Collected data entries
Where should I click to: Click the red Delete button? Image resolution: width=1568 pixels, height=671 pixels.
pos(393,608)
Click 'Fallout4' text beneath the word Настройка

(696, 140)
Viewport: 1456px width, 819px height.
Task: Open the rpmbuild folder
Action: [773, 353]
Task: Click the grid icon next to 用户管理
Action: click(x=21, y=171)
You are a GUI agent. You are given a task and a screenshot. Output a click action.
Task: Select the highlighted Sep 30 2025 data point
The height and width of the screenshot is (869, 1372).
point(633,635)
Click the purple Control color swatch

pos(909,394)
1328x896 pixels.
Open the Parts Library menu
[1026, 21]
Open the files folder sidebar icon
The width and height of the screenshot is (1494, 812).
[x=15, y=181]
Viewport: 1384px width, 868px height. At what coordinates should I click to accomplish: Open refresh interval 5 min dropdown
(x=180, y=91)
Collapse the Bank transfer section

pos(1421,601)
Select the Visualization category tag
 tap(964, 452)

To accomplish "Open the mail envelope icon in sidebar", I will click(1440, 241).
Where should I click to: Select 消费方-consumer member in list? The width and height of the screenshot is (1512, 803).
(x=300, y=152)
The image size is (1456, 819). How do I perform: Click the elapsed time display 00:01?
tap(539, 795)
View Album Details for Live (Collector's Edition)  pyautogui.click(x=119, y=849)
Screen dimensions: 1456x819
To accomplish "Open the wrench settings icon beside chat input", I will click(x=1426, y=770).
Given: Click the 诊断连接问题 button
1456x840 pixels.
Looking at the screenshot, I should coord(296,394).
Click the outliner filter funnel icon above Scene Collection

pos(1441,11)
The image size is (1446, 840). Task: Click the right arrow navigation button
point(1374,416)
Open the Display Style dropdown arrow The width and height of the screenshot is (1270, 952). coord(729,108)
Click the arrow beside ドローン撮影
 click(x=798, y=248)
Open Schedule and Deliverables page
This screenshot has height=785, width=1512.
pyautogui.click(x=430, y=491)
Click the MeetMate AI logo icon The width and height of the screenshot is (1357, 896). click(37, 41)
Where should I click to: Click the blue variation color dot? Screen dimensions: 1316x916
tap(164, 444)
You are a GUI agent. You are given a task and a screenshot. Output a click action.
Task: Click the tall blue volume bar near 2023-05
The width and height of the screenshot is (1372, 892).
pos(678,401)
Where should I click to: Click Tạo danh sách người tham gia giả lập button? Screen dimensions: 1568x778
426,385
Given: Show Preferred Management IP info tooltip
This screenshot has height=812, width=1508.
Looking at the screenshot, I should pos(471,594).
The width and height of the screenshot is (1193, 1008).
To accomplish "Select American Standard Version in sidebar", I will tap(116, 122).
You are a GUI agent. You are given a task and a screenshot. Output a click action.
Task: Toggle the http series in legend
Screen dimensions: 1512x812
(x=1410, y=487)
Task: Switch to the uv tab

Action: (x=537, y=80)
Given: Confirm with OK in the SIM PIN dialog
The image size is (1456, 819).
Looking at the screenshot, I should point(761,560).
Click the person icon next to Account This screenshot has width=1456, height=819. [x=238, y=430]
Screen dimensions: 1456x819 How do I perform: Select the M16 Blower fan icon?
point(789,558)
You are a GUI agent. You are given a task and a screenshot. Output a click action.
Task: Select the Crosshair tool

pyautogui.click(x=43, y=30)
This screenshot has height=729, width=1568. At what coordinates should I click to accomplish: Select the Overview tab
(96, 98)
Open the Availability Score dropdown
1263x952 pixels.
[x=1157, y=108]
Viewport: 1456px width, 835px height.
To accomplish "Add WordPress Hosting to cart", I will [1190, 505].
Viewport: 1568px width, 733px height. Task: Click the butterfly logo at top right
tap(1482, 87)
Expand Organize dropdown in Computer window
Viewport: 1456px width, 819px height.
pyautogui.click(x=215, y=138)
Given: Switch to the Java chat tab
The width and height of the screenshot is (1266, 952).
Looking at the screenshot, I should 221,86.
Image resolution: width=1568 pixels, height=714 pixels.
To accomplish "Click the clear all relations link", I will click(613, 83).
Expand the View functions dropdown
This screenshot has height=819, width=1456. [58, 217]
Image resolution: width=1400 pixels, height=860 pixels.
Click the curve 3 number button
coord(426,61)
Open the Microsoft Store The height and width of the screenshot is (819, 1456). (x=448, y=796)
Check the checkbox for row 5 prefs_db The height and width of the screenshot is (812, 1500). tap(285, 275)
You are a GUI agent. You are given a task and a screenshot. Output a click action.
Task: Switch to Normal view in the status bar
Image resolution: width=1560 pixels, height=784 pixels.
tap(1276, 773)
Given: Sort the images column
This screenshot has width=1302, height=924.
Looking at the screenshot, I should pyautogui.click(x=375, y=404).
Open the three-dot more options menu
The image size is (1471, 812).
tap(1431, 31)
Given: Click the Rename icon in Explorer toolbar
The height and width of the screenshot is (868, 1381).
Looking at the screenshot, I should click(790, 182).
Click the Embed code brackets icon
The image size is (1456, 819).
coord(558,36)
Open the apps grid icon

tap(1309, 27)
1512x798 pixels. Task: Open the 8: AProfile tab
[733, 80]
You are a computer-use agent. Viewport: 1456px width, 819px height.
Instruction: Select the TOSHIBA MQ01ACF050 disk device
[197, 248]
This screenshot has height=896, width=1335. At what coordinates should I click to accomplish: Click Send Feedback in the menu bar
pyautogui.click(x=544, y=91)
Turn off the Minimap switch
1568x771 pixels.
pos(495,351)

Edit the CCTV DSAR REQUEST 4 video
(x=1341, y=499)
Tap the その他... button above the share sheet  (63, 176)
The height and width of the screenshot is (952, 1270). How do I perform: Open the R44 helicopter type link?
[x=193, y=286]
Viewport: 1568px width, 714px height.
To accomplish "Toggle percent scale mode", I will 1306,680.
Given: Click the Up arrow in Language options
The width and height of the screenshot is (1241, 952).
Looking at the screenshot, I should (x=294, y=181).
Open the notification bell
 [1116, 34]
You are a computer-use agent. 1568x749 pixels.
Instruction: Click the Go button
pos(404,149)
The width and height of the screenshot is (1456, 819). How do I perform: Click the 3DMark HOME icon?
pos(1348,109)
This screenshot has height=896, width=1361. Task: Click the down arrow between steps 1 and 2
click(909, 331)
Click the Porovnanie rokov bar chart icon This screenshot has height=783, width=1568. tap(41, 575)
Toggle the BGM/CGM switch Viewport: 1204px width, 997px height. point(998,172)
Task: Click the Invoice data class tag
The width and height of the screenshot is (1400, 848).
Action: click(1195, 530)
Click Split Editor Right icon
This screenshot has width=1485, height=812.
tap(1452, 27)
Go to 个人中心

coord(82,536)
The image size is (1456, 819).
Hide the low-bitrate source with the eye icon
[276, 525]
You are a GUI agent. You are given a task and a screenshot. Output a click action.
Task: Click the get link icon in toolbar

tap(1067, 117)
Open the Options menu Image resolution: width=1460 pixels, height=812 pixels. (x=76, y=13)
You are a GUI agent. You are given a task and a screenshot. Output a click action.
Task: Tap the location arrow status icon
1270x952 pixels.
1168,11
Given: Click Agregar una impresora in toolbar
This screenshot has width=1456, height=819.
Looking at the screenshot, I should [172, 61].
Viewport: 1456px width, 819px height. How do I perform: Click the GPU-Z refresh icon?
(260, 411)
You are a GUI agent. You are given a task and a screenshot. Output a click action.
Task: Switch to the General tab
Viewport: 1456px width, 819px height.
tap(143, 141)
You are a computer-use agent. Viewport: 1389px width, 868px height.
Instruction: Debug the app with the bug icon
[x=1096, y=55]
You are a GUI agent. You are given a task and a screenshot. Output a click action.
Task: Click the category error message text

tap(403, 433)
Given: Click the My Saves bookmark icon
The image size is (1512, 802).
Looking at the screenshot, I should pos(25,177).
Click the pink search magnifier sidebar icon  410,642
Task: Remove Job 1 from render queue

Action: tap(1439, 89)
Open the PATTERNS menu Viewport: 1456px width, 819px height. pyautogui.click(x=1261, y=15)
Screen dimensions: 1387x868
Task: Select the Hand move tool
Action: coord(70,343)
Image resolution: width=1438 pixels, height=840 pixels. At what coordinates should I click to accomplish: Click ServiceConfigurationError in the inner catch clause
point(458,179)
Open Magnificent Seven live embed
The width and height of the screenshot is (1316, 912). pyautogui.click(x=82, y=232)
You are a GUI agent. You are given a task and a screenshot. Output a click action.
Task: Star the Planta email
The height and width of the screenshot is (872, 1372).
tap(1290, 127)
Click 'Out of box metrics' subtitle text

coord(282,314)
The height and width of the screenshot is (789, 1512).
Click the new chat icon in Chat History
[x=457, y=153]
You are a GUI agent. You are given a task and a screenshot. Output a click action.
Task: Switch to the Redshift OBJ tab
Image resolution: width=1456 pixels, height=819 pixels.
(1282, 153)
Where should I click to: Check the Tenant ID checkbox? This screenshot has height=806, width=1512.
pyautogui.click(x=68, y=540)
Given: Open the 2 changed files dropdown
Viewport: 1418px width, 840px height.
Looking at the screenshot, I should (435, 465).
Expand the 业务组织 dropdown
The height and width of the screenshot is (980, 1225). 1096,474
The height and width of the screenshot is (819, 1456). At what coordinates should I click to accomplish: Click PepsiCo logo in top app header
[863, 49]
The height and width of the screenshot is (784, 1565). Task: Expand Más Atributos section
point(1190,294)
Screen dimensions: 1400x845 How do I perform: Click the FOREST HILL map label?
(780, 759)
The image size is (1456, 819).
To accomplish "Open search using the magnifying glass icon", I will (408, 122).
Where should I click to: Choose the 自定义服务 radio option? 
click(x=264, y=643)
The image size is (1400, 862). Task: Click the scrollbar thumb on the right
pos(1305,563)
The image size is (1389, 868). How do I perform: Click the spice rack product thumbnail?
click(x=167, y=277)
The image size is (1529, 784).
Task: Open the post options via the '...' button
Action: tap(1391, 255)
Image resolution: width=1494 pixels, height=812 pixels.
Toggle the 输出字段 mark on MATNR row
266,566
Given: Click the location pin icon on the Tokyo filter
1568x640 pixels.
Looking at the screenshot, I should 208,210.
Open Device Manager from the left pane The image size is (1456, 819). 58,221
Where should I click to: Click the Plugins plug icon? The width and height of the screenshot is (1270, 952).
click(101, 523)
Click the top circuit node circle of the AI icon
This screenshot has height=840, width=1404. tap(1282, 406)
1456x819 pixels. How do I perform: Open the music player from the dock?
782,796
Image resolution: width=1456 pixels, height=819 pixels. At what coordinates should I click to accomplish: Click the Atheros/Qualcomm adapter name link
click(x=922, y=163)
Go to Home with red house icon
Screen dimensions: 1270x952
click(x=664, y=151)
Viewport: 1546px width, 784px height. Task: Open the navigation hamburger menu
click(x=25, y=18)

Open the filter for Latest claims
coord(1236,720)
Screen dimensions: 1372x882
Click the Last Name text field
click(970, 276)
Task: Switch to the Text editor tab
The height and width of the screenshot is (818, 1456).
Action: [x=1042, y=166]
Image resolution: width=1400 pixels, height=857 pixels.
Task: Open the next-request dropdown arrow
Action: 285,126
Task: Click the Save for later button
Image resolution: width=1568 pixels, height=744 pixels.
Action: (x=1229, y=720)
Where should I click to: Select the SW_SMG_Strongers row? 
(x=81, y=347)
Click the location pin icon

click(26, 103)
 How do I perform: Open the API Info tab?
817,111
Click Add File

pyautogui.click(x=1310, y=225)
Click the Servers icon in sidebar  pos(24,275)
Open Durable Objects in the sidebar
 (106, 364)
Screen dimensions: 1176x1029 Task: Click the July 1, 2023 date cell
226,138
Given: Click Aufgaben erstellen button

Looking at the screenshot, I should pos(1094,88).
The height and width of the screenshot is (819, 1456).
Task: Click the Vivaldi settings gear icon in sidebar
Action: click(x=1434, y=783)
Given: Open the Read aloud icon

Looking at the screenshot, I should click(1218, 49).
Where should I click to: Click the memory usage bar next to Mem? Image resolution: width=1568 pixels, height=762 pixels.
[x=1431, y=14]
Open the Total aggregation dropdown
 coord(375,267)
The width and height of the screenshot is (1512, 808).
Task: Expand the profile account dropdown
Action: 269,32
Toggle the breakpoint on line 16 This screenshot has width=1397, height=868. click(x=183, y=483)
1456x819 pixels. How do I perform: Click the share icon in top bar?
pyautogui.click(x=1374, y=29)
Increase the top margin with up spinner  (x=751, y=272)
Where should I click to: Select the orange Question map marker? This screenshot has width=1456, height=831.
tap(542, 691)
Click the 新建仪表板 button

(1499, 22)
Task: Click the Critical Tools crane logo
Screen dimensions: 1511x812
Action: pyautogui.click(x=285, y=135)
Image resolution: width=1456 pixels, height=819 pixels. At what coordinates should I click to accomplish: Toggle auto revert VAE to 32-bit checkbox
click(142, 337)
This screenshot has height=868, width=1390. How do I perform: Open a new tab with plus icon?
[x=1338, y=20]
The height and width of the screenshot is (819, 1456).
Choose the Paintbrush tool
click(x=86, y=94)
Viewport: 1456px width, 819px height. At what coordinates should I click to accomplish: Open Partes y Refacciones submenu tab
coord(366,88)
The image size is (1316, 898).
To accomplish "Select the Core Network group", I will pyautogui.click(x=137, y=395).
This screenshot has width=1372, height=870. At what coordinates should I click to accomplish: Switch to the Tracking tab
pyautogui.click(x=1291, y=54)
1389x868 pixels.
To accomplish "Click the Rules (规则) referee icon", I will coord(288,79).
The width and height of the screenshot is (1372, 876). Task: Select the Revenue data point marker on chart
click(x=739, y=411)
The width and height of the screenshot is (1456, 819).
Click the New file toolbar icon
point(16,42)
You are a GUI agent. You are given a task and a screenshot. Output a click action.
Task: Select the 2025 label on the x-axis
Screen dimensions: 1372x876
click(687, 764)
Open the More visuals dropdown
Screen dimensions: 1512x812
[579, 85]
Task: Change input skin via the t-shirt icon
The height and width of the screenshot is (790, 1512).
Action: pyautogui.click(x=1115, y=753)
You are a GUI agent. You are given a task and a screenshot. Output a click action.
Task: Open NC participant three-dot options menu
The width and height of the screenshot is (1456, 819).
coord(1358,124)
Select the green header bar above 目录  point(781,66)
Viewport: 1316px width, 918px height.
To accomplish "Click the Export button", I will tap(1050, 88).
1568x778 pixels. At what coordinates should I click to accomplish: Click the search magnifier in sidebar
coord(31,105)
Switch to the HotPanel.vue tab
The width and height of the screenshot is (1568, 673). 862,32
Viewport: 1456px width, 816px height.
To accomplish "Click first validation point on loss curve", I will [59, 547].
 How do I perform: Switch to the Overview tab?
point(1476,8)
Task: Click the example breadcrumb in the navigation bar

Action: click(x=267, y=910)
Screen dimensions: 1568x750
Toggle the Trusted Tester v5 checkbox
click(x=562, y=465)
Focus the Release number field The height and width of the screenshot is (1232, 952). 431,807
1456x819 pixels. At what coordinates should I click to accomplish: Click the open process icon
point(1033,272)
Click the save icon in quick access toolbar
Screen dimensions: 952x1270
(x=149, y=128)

■ Task: Please return every line of the records above that contains the word "input".

■ Written answer:
To accomplish "Open the wrench settings icon beside chat input", I will click(x=1426, y=770).
Task: Change input skin via the t-shirt icon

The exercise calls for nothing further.